Fundrise targets bigger cities and urban areas where they have experience and market knowledge and expect to fund $150 million in projects in 2015. Fundrise is uniquely positioned to take advantage of the best of real estate and the best of what crowdfunding offers.

Conclusion

Sharestates and Fundrise are 2 of the largest and most active online real estate marketplace lending platforms and growing. They are experienced, well managed, doing great work, investing funds for relatively short terms and providing attractive, secured returns for their investors.  Both are platforms you should be considering if you want to get into crowdfunded real estate. They are 2 of the only ones that target individual investors and Fundrise actually does offerings specifically for us individuals. Both platforms are terrific examples of the decentralization and democratization of capital that we are looking for in our industry. Keep up the great work guys.

About the author

Stu Stu Lustman, the author of this post, is a Credit Analyst by trade trying to bring Commercial Credit Analysis techniques to the world of Peer to Peer Lending. Check me out on Twitter, LinkedIn and Google+

3 thoughts on “A Tale of 2 RE platforms: Sharestates and Fundrise

  1. Stu,

    Found you accidentally and regret not having found you sooner. Great job done with explaining Sharestates and Fundrise.

    I have a reasonable portfolio of about 40 – 50 investments split between RealtyShares and Fundrise.

    Here are the questions for you:

    1. What do you think of RealtyShares?

    2. What do you think are the pros and cons of each of these websites?
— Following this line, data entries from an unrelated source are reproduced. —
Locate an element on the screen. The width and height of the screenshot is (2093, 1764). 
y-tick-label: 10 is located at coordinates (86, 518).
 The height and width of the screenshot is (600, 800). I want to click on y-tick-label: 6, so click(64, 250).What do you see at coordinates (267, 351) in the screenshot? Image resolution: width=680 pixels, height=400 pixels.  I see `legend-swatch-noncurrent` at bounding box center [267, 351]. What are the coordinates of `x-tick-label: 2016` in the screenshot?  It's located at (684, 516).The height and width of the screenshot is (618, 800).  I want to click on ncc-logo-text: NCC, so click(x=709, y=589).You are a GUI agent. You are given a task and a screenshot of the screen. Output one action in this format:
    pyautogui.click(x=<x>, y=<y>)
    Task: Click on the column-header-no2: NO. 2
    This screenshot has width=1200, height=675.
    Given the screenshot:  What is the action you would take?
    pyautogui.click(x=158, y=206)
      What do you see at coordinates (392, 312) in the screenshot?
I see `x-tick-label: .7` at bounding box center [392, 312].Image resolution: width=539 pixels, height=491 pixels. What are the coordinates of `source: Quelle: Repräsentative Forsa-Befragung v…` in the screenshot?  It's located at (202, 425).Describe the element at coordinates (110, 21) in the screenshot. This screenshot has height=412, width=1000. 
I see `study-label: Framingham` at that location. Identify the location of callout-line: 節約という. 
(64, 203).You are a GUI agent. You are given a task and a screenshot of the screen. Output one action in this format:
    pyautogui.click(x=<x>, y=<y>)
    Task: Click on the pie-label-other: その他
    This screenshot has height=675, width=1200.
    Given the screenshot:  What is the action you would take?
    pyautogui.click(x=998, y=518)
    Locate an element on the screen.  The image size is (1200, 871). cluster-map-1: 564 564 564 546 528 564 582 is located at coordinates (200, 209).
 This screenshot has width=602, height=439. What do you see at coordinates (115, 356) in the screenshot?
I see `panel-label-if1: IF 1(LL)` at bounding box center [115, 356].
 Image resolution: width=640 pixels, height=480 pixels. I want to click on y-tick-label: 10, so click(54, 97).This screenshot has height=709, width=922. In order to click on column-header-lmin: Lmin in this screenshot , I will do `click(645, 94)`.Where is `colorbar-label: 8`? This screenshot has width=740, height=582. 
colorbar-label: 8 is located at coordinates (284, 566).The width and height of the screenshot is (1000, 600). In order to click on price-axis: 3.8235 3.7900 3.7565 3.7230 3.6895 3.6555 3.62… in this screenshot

If I have another $100,000 to invest; would you recommend I use only one platform (which one)? Or two (which two)? Or all three (equally or in some proportion)?

    I am asking these questions purely from an investor’s point of view.

    Bobby

    • I like RealtyShares too, Bobby. I just don’t know it as well to comment on it or recommend it as compared to other platforms. Other than Sharestates and Fundrise, the other platform I know that I would be comfortable recommending is Patch of Land. That’s not what you asked but I just don’t feel comfortable discussing a platform I don’t know as well.